Similarly, the combatants of Gary Allan's "Tough Little Boys" are lauded for their hearts, not their missions. The song itself is a wonder, a meditation on how fatherhood, especially being the father of a young girl, erodes and rewrites traditional notions of masculinity. But for all the delicately rendered sentiment in the text, the video has simpler aims. Like Montgomery's video, it features members of the National Guard based in Smyrna, Tenn., including some who have returned from tours in the Middle East. Allan himself sports an Army T-shirt and sings in a tent in front of projected images of soldiers muscling through sandy terrain. Most of the video, though, is devoted to the men and their daughters. Set at opposite sides of a field, the fathers, in full fatigues, beam proudly as they hold out snapshots of their young girls. Across the way, the girls clutch pictures of their dads. About three-fourths of the way through the video, the two groups are unleashed on each other, resulting in half-toothy grins for the kids and impossibly grand hugs from their dads. In reducing these burly men of combat to blushing, tearful, tender fathers, the implicit question of the video -- which dates to last year, but still enjoys rotation on country music television, presumably because of its patriotic fervor -- is: How could these men possibly do harm?

"American Soldier," the inescapable Toby Keith number from last year, covers the same territory even more blatantly. In Keith's mind, the country music world's take on the soldier should be no different from its approach to any other working man (or woman, one would hope, though female soldiers are hardly represented in these songs and videos, if at all). "Our soldiers take a lot of the blame when we have to go in and our government's wrong or right or whatever," Keith told CMT last year of his revisionist project. "They're just working people like me and you. They get up, put their boots on, and then they're told, 'Hey, here's your orders. You've got to go here.' They're just doing their job. They're not in there killing to be killing. They'd rather be back with their families, too."

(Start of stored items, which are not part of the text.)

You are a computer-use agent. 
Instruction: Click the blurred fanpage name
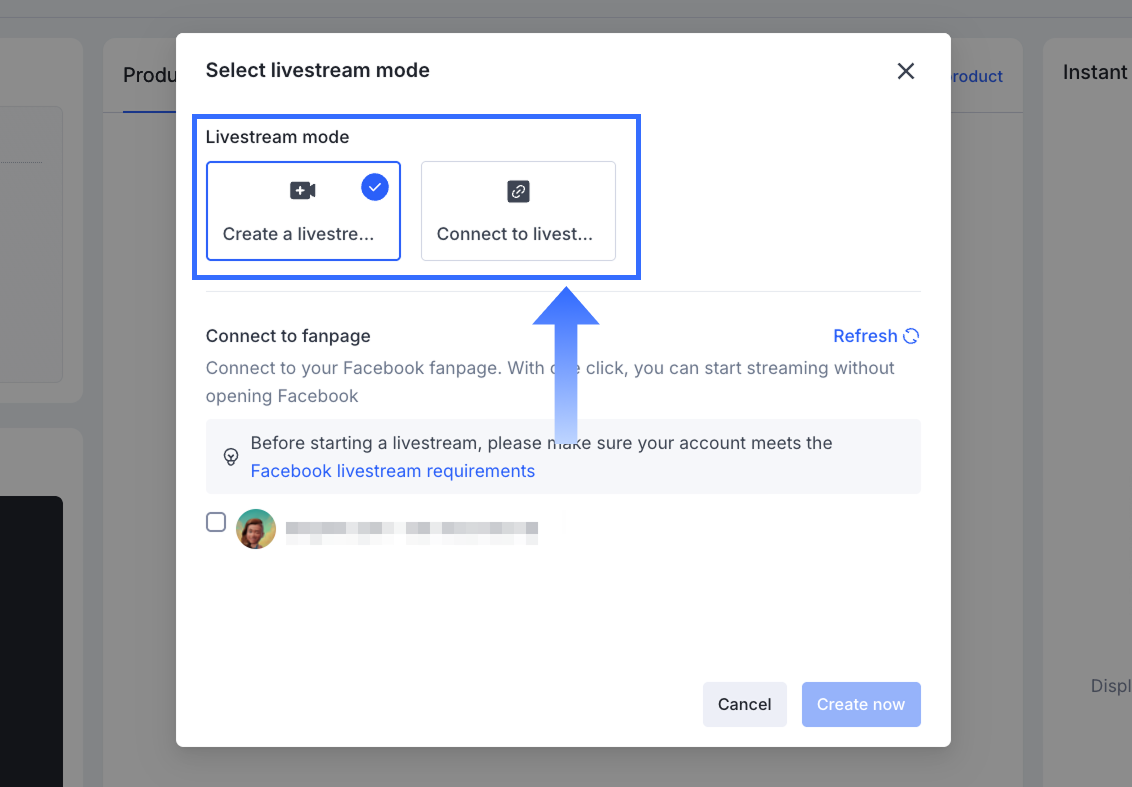click(412, 530)
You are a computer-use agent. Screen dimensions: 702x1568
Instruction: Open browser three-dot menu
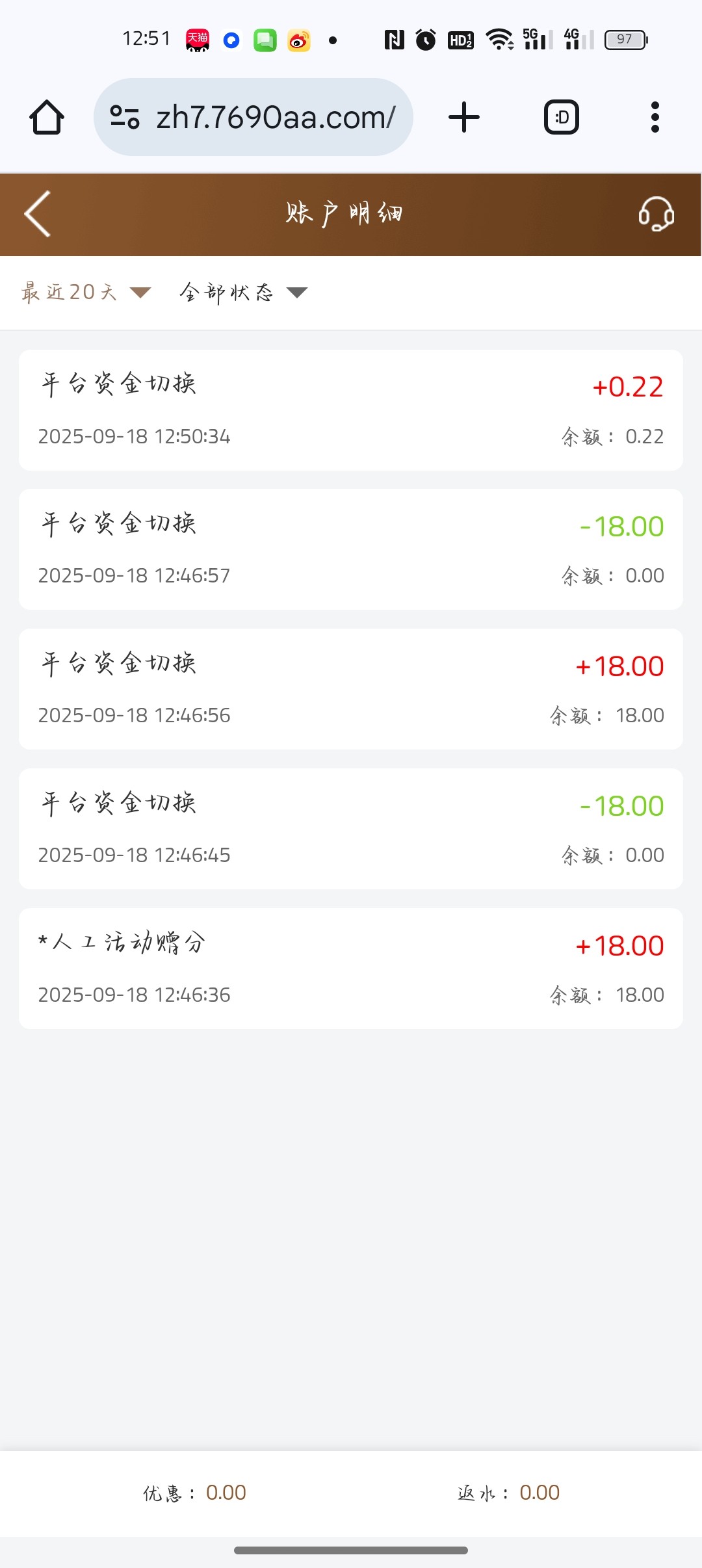[655, 118]
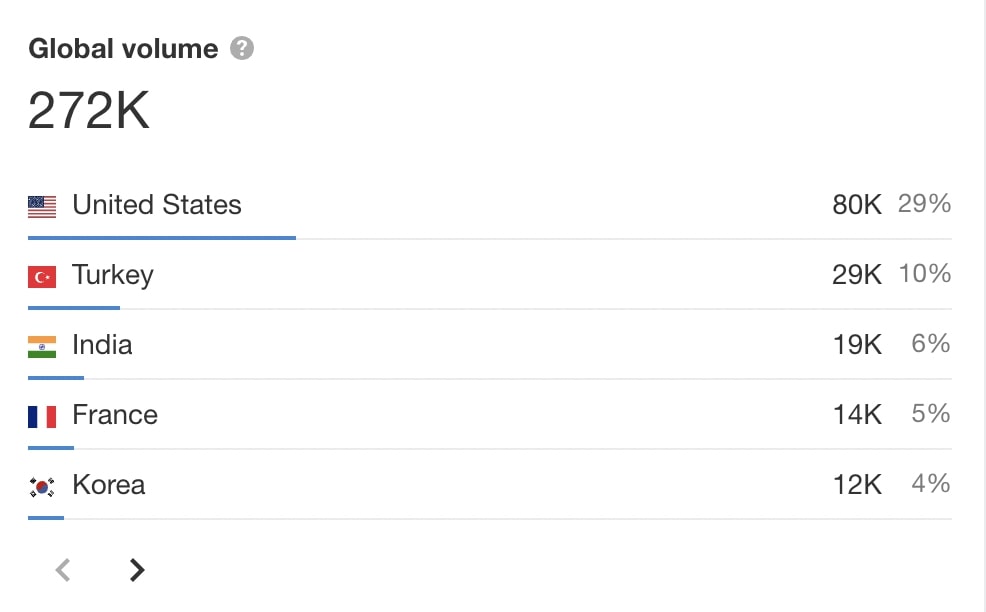Select the Turkey country label
Viewport: 986px width, 612px height.
coord(113,275)
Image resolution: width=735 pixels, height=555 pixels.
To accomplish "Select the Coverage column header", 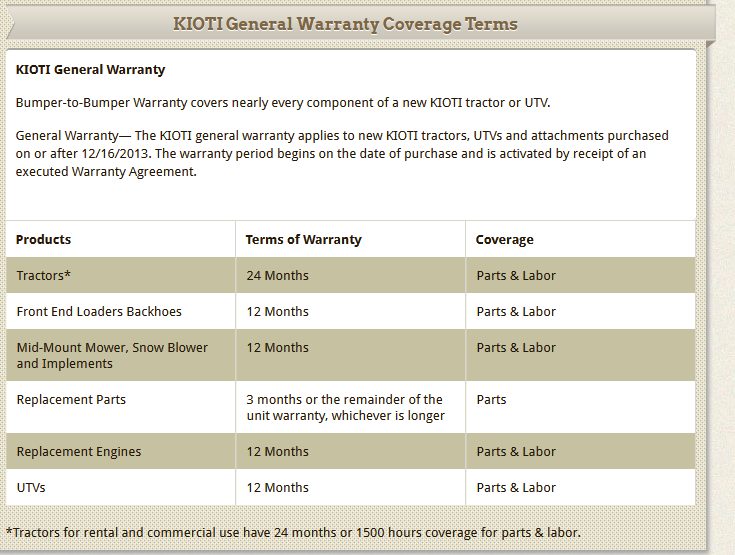I will pyautogui.click(x=505, y=240).
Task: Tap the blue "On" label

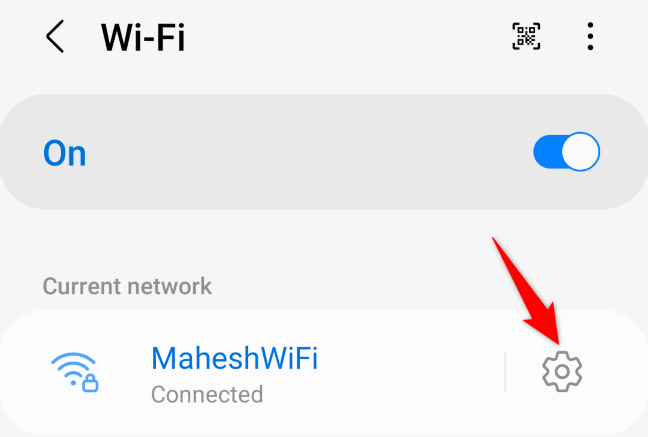Action: pos(64,153)
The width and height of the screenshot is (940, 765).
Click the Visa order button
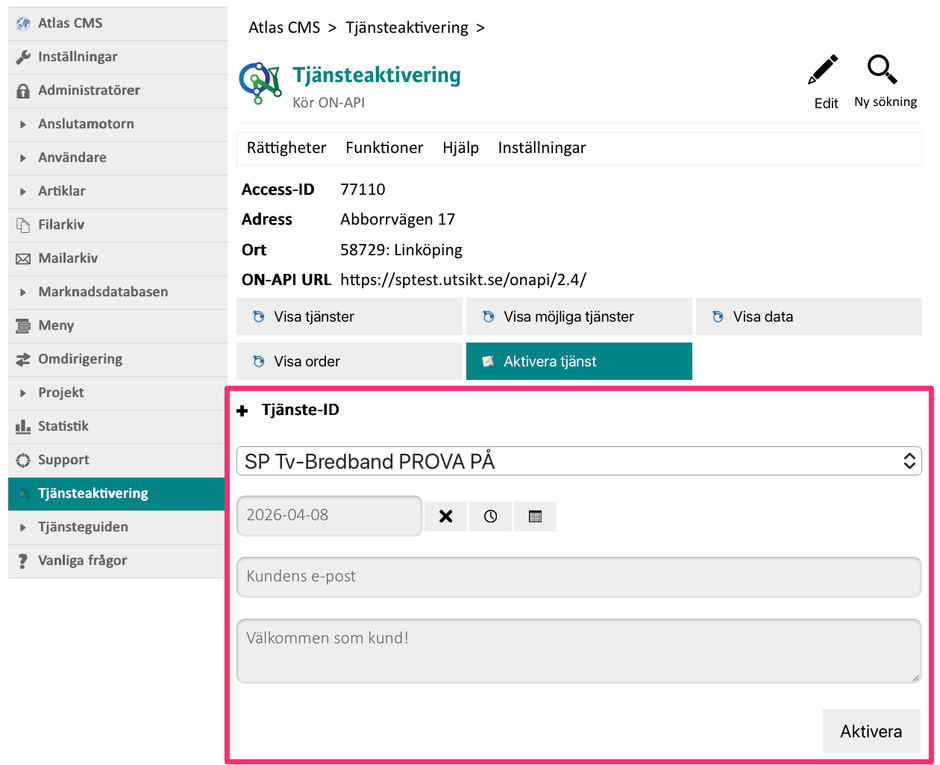[349, 361]
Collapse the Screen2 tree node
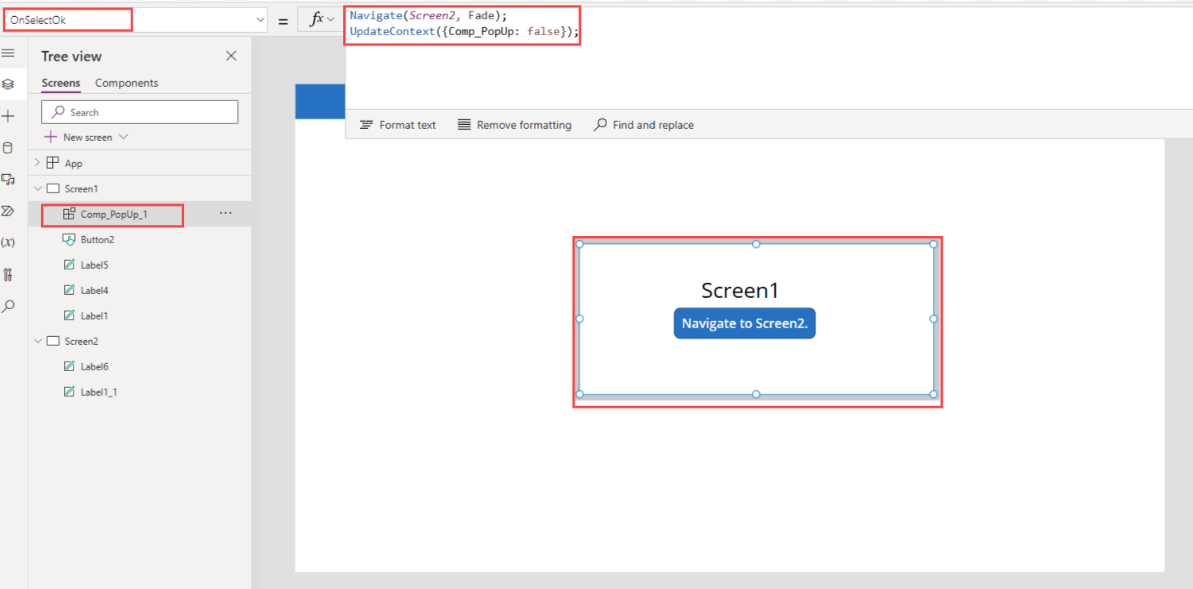This screenshot has height=589, width=1193. [37, 340]
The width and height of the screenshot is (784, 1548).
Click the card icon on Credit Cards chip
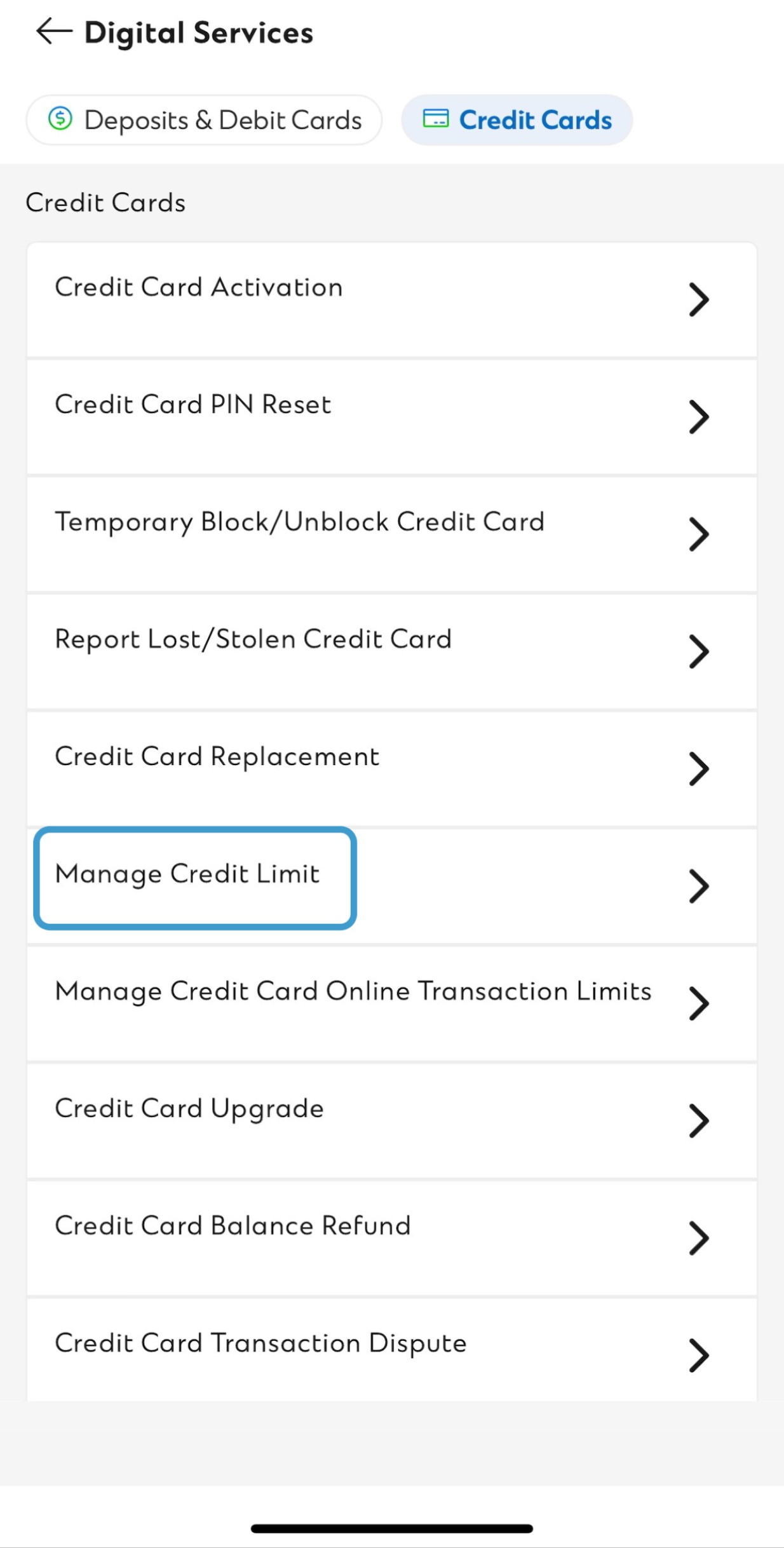point(436,119)
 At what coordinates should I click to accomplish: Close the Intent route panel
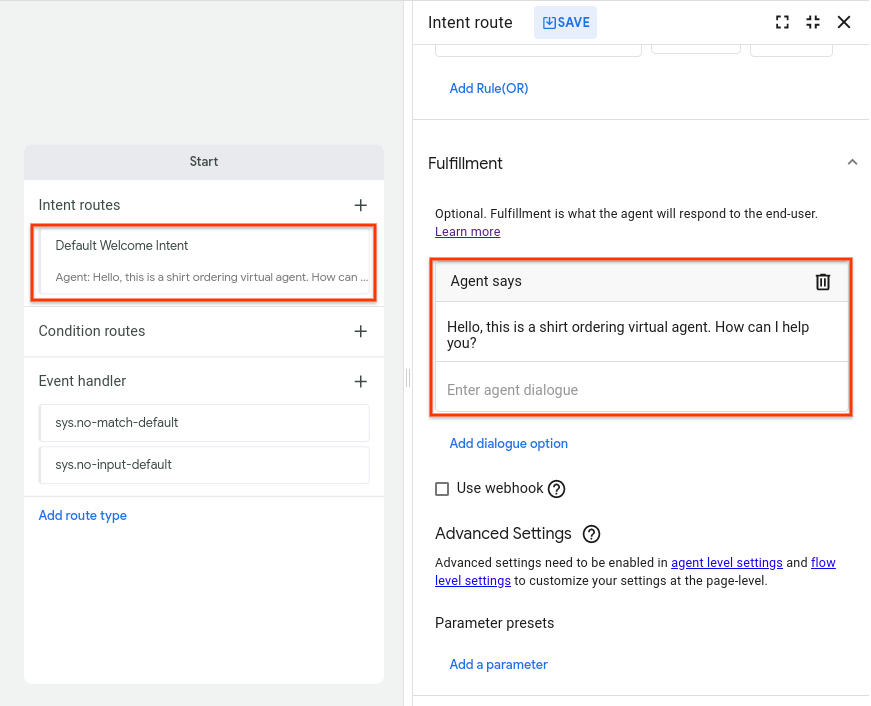(844, 22)
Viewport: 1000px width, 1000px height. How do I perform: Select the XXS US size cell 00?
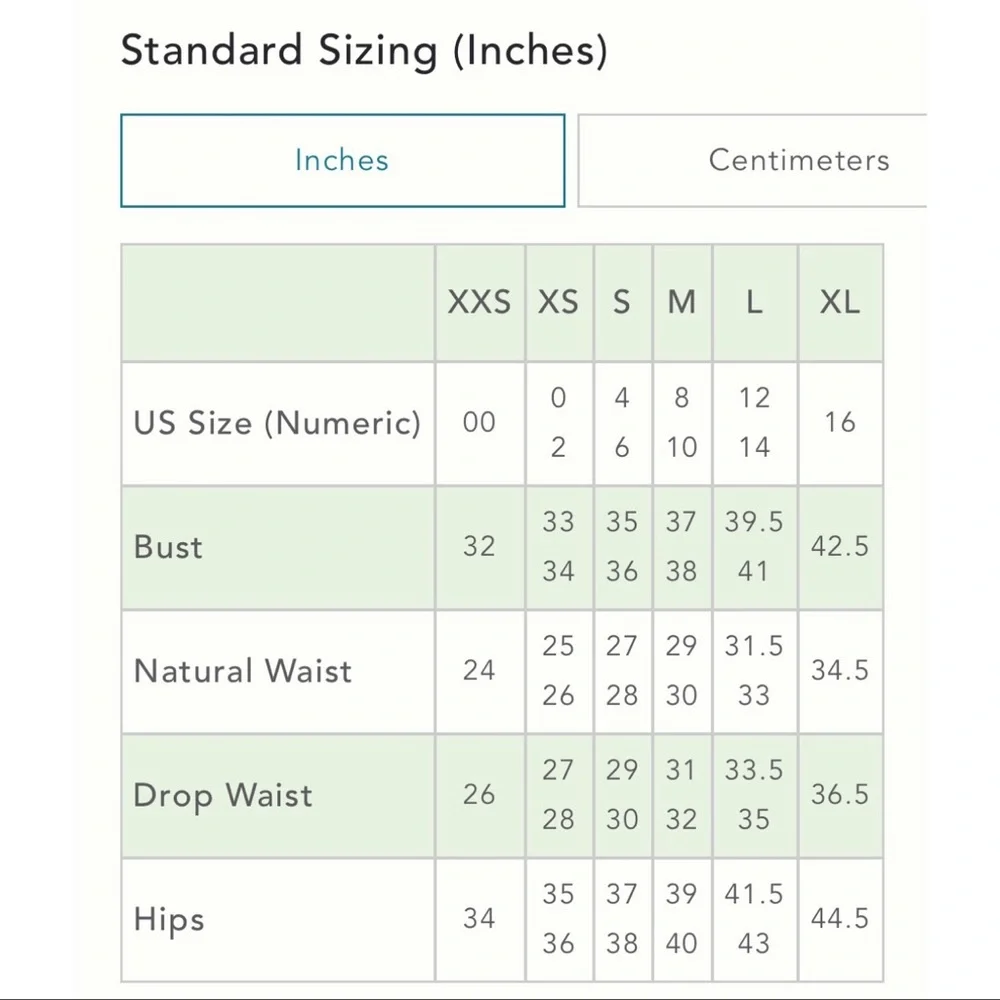(479, 423)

And that's certainly the impression the "American Soldier" video hopes to leave. At the outset, the sun rises over Anyburb, U.S.A., as the titular working man goes through his daily routine -- wake up, nuzzle wife, cook the family breakfast, etc. The mundane quickly evaporates, though, when the morning commute ends at the local military base (the video was shot at Miramar AFB, in San Diego) and daddy suits up for his ride on a transport plane, headed to parts unknown. As the plane takes off, his young son gives a half-hearted JFK Jr. salute. On board, though, the soldier is a tight knot of emotion, sadness mixed with pride. These sentiments can coexist, the video says, but it's better for America when the latter trumps the former.

Though it's months old, the "American Soldier" video remains a staple of country music television and radio. Late last month, the self-styled outlaw Keith took home four Academy of Country Music awards, including, for the second year running, entertainer of the year. For years, Keith had complained vociferously about the establishment's rejection of him come awards time, but since he's made political rabble-rousing his stock in trade, he's become the genre's favored son. (He'd also recently played a show at CentCom in front of a crowd that included President Bush.) Even CMT's slightly hipper ceremony, the Flame-Worthy awards, rolled with the Keith bandwagon, awarding him video of the year honors for the "American Soldier" clip. Apparently, what's good for America is good for Keith as well. Or maybe it's the other way around.


By Jon Caramanica

Jon Caramanica is a writer living in New York.